Sclerotherapy on liver cirrhosis with esophageal variceal bleeding: eight years of experience.Zhonghua Yi Xue Za Zhi (Taipei). 1994 Nov; 54(5):321-8.ZY
Patients with liver cirrhosis usually die of hepatic failure and variceal bleeding. Successful treatment of the latter can reduce mortality. Sclerotherapy is one method often used. This study compared (a) the successful rate of acute bleeding control; (b) short- and long-term survival rate between those with and without treatment with sclerotherapy to evaluate the clinical benefit of sclerotherapy for liver cirrhosis patients with esophageal variceal bleeding.

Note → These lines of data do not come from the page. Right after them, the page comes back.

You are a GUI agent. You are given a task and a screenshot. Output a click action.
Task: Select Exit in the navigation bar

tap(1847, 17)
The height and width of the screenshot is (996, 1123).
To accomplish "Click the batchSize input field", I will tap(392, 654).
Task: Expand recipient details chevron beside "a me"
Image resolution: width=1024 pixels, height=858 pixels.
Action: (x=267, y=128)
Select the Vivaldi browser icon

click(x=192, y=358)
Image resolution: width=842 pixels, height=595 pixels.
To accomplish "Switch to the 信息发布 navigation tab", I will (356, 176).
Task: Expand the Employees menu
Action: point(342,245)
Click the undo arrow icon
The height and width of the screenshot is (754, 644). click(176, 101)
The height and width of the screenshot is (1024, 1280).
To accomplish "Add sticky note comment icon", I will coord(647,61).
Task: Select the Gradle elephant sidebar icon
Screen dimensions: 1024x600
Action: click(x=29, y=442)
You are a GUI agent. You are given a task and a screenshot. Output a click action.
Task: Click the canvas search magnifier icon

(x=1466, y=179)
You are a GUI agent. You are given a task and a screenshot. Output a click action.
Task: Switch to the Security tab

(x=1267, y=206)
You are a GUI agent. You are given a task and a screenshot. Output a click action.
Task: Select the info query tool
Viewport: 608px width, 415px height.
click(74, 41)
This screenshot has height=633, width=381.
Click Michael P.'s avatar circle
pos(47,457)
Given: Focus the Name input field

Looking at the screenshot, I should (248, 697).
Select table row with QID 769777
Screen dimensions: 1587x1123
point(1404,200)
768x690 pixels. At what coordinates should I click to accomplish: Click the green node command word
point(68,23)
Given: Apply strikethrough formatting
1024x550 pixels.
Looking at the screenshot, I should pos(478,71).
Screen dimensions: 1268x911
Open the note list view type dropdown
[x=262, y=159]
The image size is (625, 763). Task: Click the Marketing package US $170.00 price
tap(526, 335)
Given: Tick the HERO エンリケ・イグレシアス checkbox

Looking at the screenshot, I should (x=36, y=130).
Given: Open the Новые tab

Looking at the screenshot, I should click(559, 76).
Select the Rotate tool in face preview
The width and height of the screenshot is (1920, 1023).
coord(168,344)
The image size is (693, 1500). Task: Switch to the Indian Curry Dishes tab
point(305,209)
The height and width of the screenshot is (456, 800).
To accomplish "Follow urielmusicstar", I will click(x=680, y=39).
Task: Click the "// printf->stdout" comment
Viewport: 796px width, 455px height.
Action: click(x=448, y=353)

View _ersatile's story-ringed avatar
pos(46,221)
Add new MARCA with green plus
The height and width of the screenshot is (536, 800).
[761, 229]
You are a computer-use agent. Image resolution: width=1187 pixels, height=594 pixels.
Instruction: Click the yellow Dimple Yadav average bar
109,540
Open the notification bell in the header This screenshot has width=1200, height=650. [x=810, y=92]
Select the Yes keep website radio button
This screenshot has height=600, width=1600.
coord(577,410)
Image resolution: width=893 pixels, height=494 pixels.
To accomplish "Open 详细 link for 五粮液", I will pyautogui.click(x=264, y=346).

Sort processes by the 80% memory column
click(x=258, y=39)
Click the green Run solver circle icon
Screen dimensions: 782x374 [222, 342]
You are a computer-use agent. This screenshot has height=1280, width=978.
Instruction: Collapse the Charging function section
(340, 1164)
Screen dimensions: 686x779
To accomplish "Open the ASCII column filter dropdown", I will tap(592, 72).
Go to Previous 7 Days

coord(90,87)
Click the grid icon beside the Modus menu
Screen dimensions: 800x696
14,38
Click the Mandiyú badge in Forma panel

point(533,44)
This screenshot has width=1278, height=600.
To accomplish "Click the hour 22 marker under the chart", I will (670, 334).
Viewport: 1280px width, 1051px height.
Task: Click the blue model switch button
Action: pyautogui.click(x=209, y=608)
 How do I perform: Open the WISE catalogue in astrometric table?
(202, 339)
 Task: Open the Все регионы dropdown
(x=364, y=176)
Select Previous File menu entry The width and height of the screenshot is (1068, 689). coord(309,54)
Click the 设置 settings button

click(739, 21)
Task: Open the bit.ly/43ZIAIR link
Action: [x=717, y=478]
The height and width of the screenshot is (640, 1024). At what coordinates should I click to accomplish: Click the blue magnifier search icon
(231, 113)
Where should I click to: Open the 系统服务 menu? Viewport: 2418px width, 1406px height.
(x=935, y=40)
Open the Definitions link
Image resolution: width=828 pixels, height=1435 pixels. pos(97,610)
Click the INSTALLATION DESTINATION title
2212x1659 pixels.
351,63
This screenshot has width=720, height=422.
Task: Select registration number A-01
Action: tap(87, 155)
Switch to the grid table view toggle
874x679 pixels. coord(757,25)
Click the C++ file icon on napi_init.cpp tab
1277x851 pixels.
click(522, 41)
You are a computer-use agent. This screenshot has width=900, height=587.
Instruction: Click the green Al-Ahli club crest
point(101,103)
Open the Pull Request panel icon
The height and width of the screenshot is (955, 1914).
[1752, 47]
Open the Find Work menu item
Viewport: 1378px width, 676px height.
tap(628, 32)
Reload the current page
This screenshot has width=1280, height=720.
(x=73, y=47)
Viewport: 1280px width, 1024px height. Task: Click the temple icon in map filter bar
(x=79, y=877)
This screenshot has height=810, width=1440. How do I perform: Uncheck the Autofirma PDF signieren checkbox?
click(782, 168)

Between August 1983 and December 1991, 183 cirrhotic patients with esophageal variceal bleeding receiving endoscopic injection sclerotherapy (EIS) was compared with 123 patients without sclerotherapy treatment retrospectively. The severity of underlying liver disease was classified using a modified Child's classification. Sclerotherapy was done within 48 hours after active bleeding in the sclerotherapy-treated group, while the medical treatment group received Sengstaken-Blakemore (SB) tube or pitressin infusion only.
Successful rate of acute bleeding control was 81.63% (120/147) in the EIS group and 59.35% (73/123) in the medical treatment group. The worse the hepatic function of the patients, the lower the success of acute bleeding control in both groups. Fifty subjects (74.63%) had varices eradicated in 67 sclerotherapy treatment patients with regular follow-up. Patients receiving EIS had a better long-term survival than those without treatment. Benefit of EIS on long-term survival was more significant in Child B patients and less in Child C and Child A patients. Death from variceal bleeding was lower in the EIS group than in the medical treatment group (32% vs 62.6%). Complications of EIS were rare. Eight patients died of aspiration pneumonia, spontaneous bacterial peritonitis or acute renal failure after sclerotherapy, and most were Child B and C patients. Sixteen patients had esophageal stricture. Four needed dilatation treatment.
The sclerotherapy-treated group had a higher control rate of acute bleeding and lower mortality rate from esophageal variceal bleeding compared with the medical-treated group. The procedure prolonged long-term survival in Child B patients but did so less frequently in Child A and Child C patients. The incidence of complications was low. As a whole, EIS is a safe and efficient method for control of esophageal variceal bleeding.